**Task description:**
Show every line of the entries below that contains the word "should".

**Records for the exercise:**
_ _ _
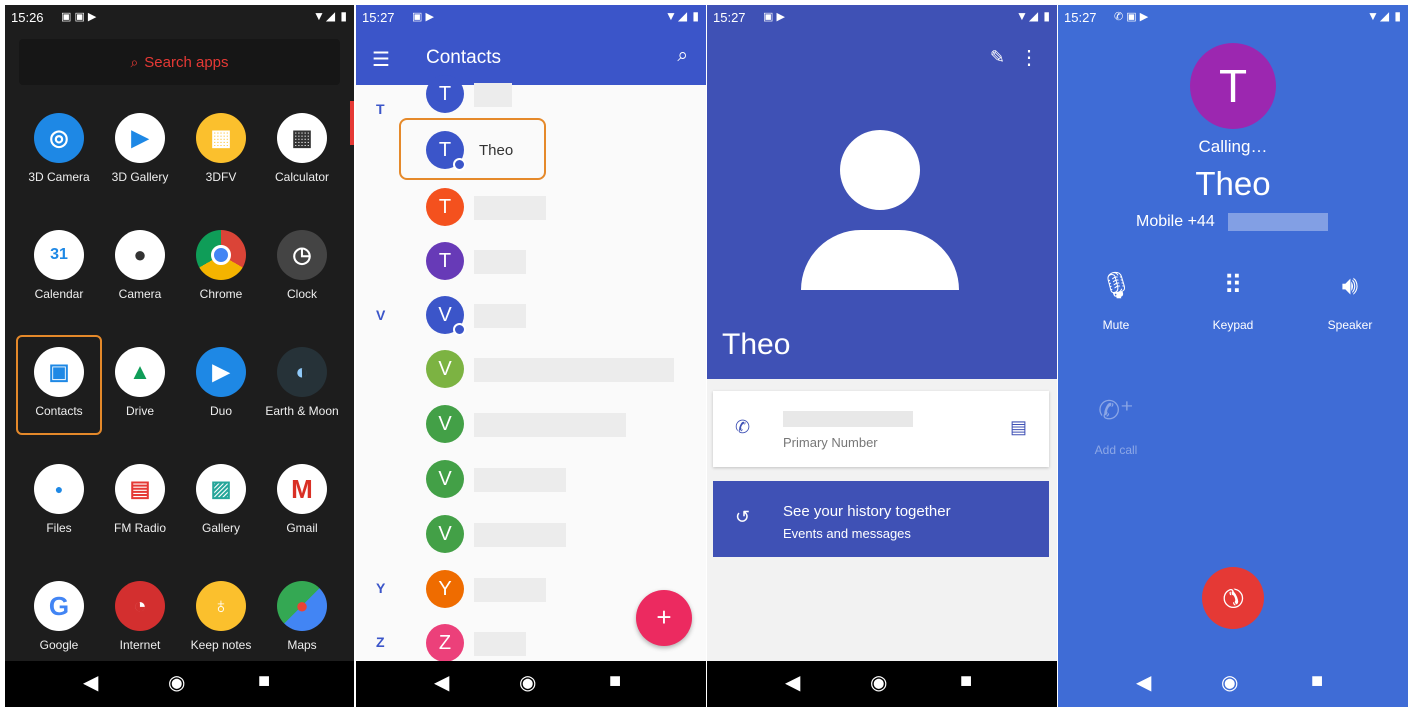 The height and width of the screenshot is (707, 1414). Describe the element at coordinates (140, 500) in the screenshot. I see `app-fm-radio: ▤ FM Radio` at that location.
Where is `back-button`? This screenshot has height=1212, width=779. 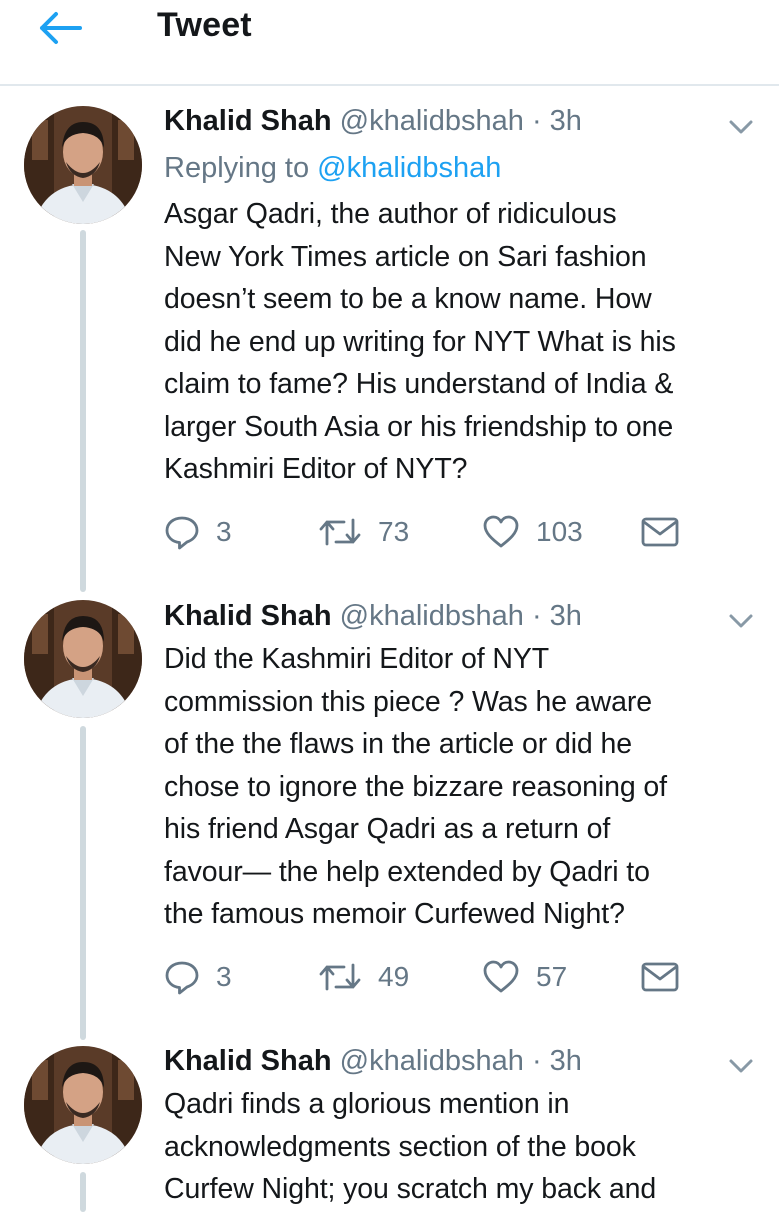 back-button is located at coordinates (62, 28).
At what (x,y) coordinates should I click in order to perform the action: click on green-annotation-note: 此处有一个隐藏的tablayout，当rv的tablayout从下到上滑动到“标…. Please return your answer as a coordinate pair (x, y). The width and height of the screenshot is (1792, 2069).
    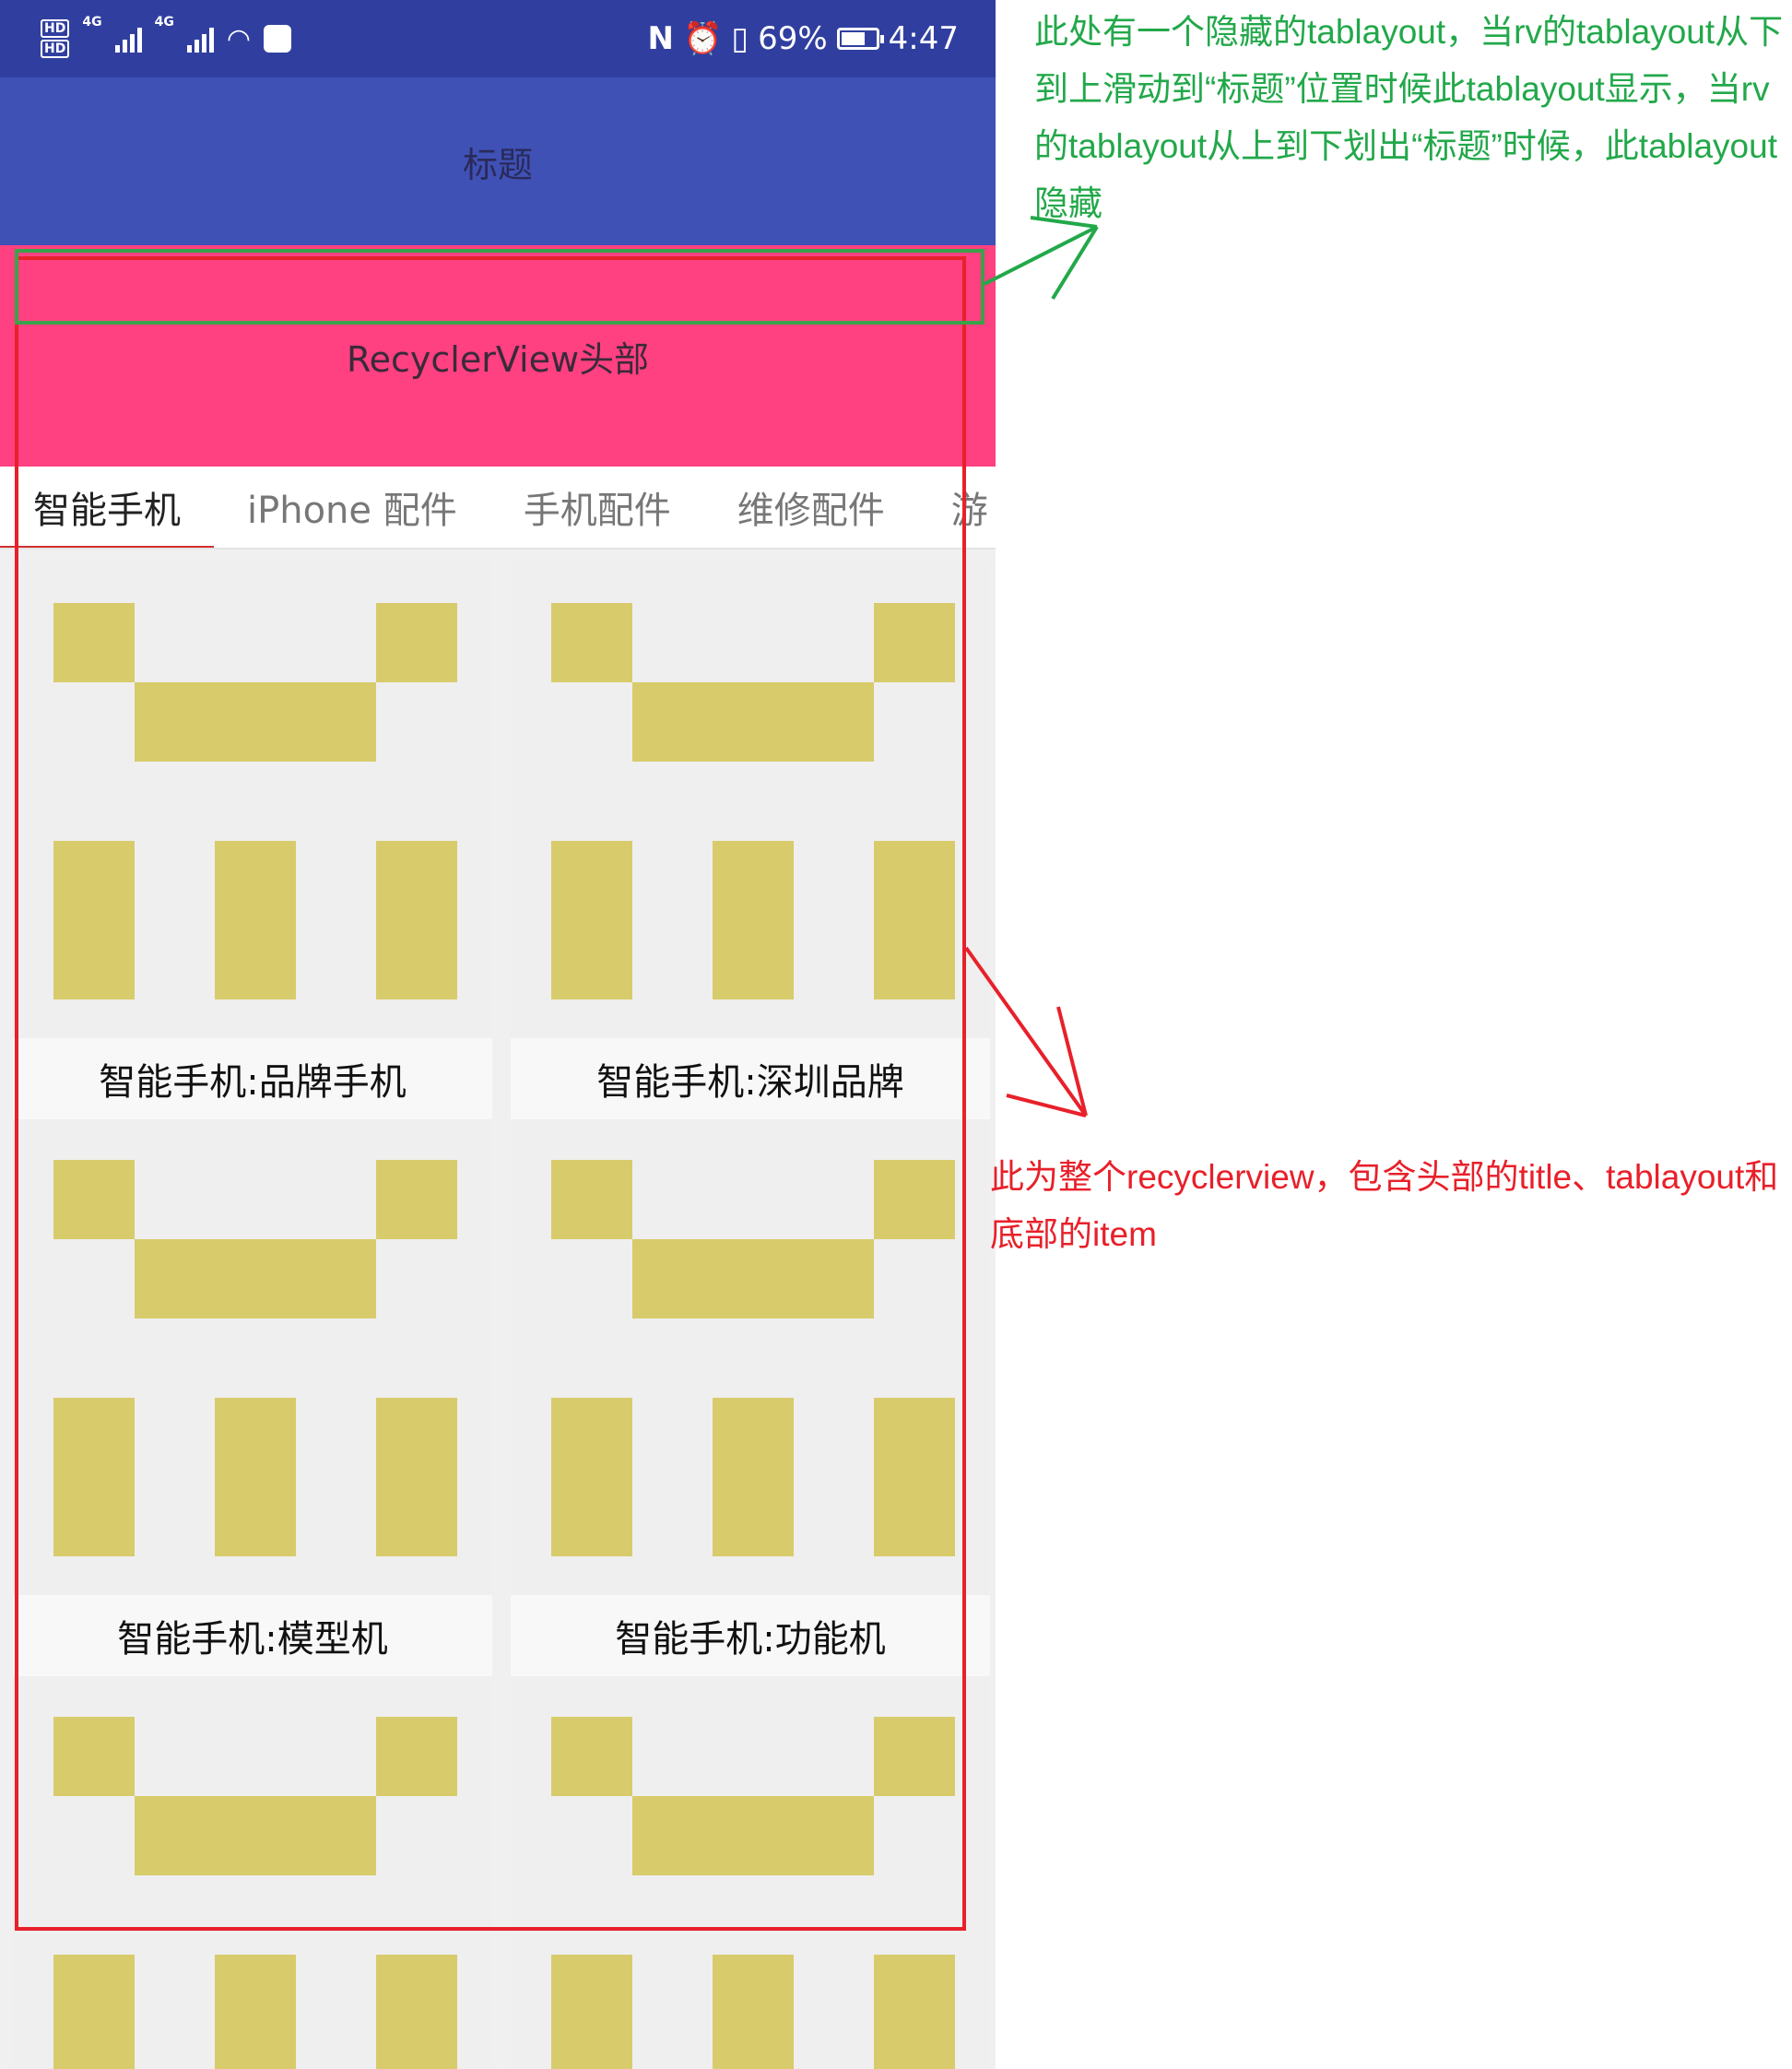
    Looking at the image, I should click on (1409, 118).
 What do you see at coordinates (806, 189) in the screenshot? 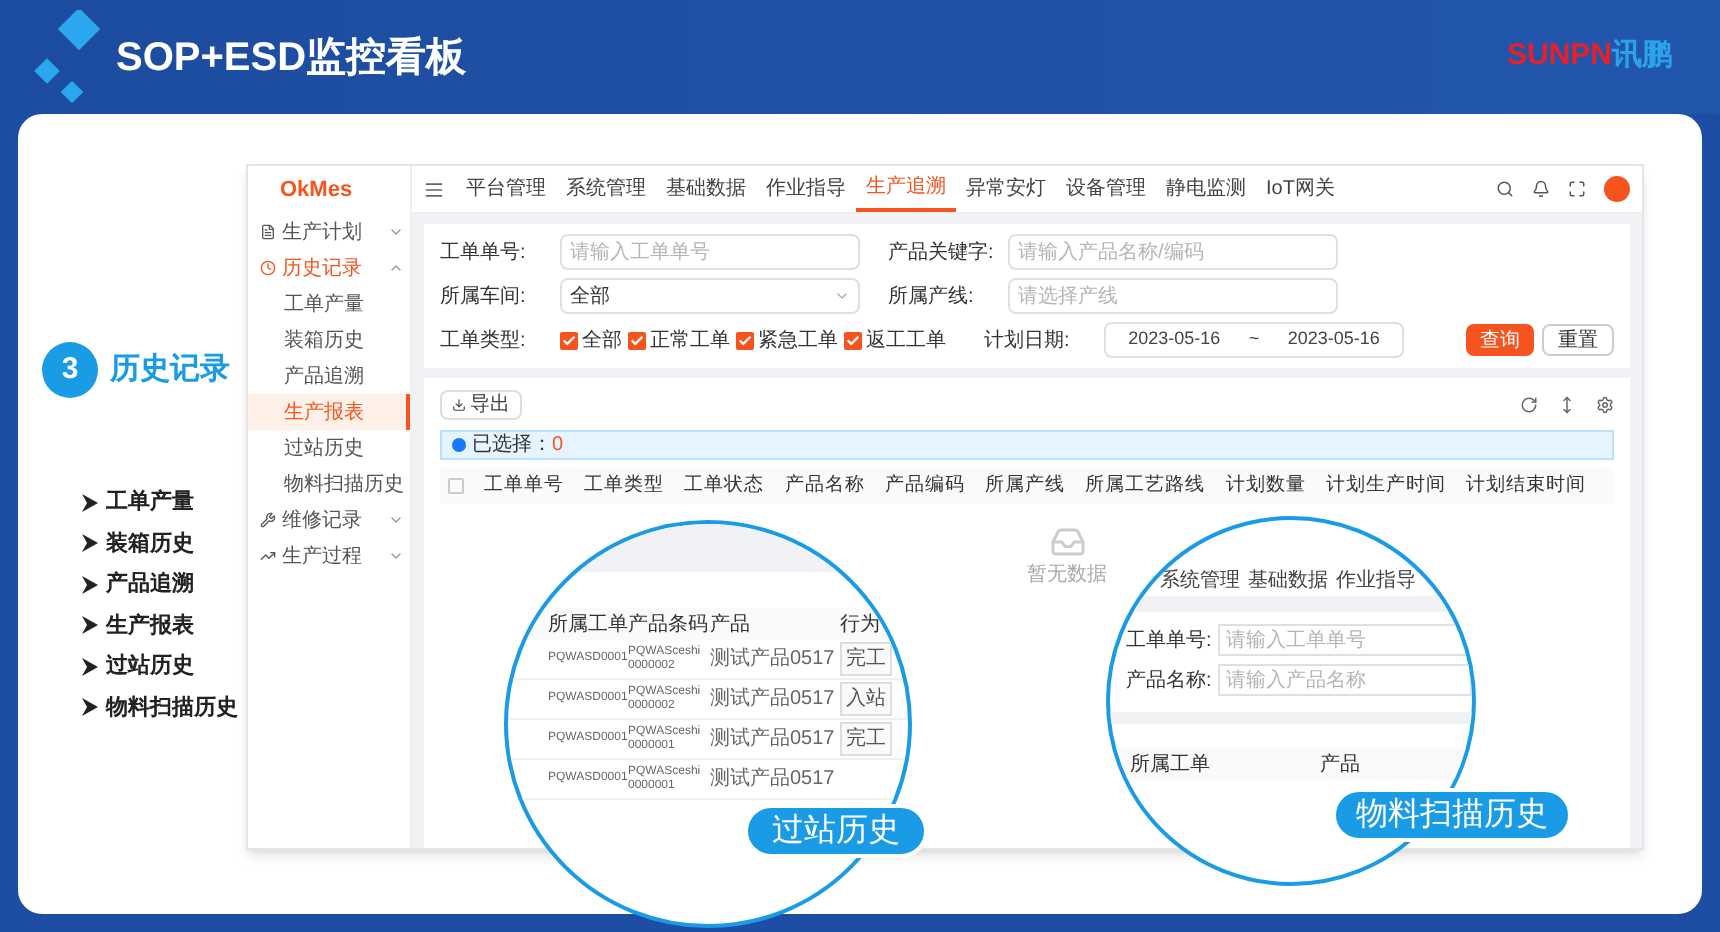
I see `nav-tab: 作业指导` at bounding box center [806, 189].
_ _ _
**Response to this task:**
At what (x,y) coordinates should I click in order to perform the action: click on green-annotation-note: 此处有一个隐藏的tablayout，当rv的tablayout从下到上滑动到“标…. Please return your answer as a coordinate pair (x, y). The width and height of the screenshot is (1792, 2069).
    Looking at the image, I should click on (1409, 118).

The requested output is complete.